Près de la moitié des 89.000 demandeurs d’emploi bruxellois appartiennent à la catégorie des demandeurs d’emploi de longue durée, soit en attente d’un emploi depuis plus de deux ans.

Proposer un service à la collectivité pour les demandeurs d’emploi de longue durée

Plus ce temps augmente, plus la probabilité d’une réinsertion sur le marché du travail s’amenuise. Cet état de fait alimente malheureusement trop souvent un sentiment d’impuissance, d’exclusion et d’inutilité qui entrave l’estime de soi.

La mise en place d’un service à la collectivité sur base volontaire peut insuffler, à trois égards, une dynamique vertueuse : la sortie de l’isolement, le retour à l’estime de soi et à la confiance et, enfin, l’acquisition d’une expérience valorisante et valorisable.

Ces services à la collectivité peuvent, par exemple, se déployer aux abords des écoles, dans les maisons de repos ou dans les lieux publics. Par une rétribution financière imaginée sous forme de complément à l’allocation de chômage, ces services participeraient au renforcement d’un sentiment de sécurité et de solidarité au sein de la société.

Diriger les demandeurs d’emploi de longue durée vers le suivi d’une formation dans un métier en pénurie et les fonctions sous tension

Toujours dans l’optique d’adapter au mieux l’offre de formations aux besoins identifiés sur le marché du travail, les conseillers d’Actiris pourront, sur base d’un bilan des trajectoires individuelles des demandeurs d’emploi de longue durée, proposer aux demandeurs d’emploi de longue durée le suivi d’une formation qui mène vers un métier en pénurie et les fonctions sous tension. Si cela se fait déjà aujourd’hui, l’idée est de trouver de vrais incitants pour renforcer le dispositif et le rendre davantage attractif, sans effet d’aubaine.

Des partenariats renforcés peuvent, dans ce cadre, être noués entre les pouvoirs publics et les secteurs en pénurie et les fonctions sous tension.

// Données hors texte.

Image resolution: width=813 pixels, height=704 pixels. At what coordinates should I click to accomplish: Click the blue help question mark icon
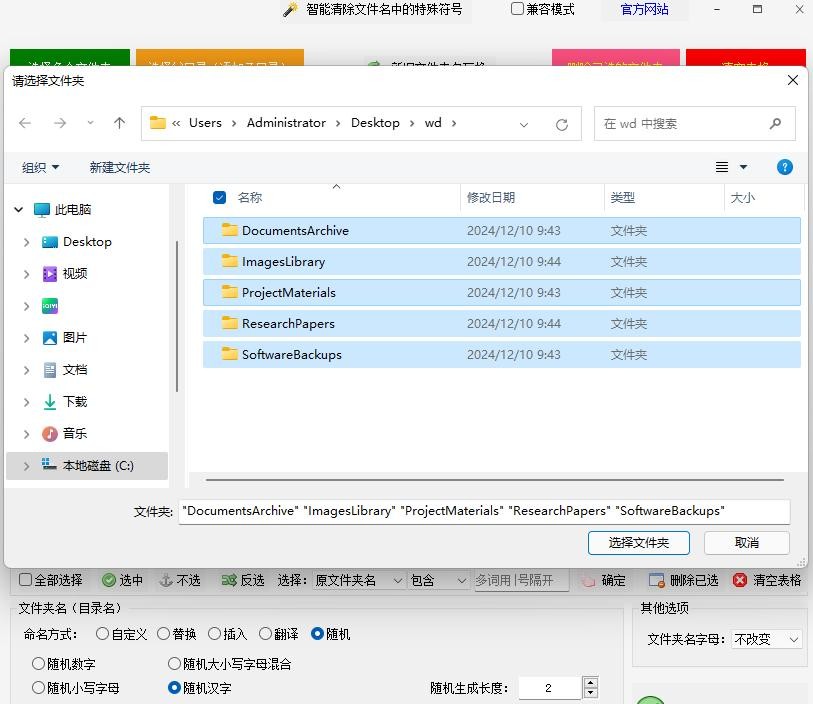point(785,167)
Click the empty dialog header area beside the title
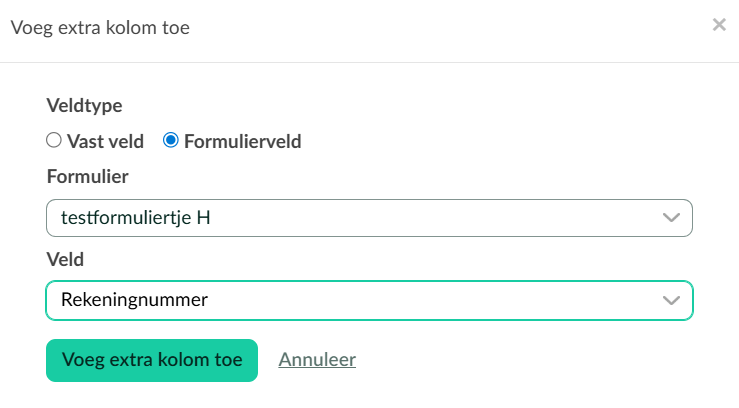Screen dimensions: 739x408 [x=450, y=27]
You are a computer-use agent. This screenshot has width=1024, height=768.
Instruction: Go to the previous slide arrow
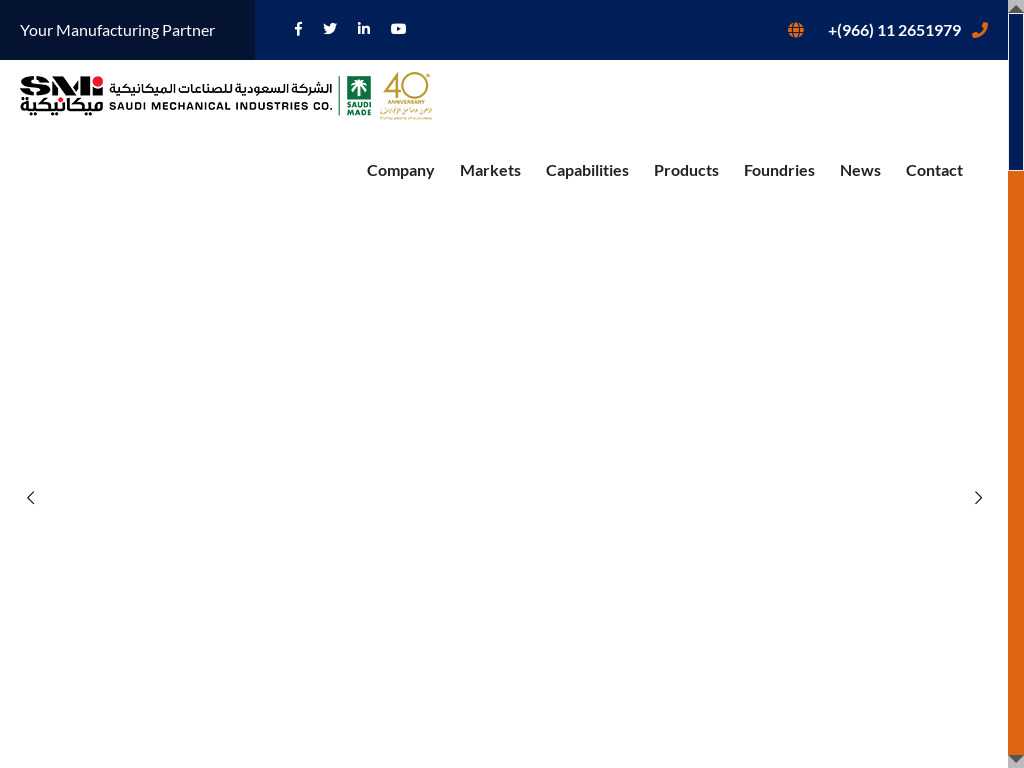pyautogui.click(x=31, y=497)
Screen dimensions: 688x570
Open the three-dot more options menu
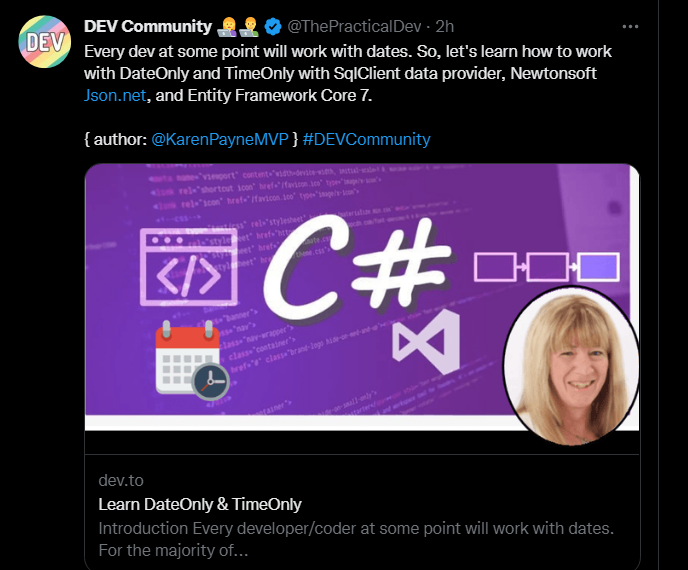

Le secteur HoReCa, par exemple, représente 35.000 emplois à Bruxelles et se déploie parmi 6.900 entreprises. Tout aussi dynamique qu’il soit, le secteur de l’HoReCa est en proie à une pénurie de profils et est spécifiquement pourvoyeur d’emplois qui requièrent peu de formation. C’est exactement l’un des nœuds de la problématique de mise à l’emploi dans la capitale. L’HoReCa représente en ce sens un partenaire de premier choix des pouvoirs publics pour des formations dans un secteur porteur et au taux d’insertion élevé.

Renforcer l’apprentissage des langues des demandeurs d’emploi

Dans la mesure où la maîtrise d’une ou de plusieurs langues nationales ou étrangères constitue un véritable atout sur le marché du travail, un demandeur d’emploi se verra – dès l’inscription dans les registres d’Actiris  – proposer des tests linguistiques obligatoires. Sur base du profil individuel et de la trajectoire professionnelle du demandeur d’emploi, des cours de langues lui seront systématiquement proposés.

L’apprentissage du néerlandais au travers de stages et/ou de formations proposés par les opérateurs publics sera encouragé. Des partenariats avec les entreprises basées dans le Nord  seront étudiés, notamment au moyen d’accords de coopération entre les différents opérateurs publics du pays.

Enfin, des partenariats pourront être conclus avec des acteurs du secteur privé si nécessaire afin d’offrir des places de formation linguistique en suffisance.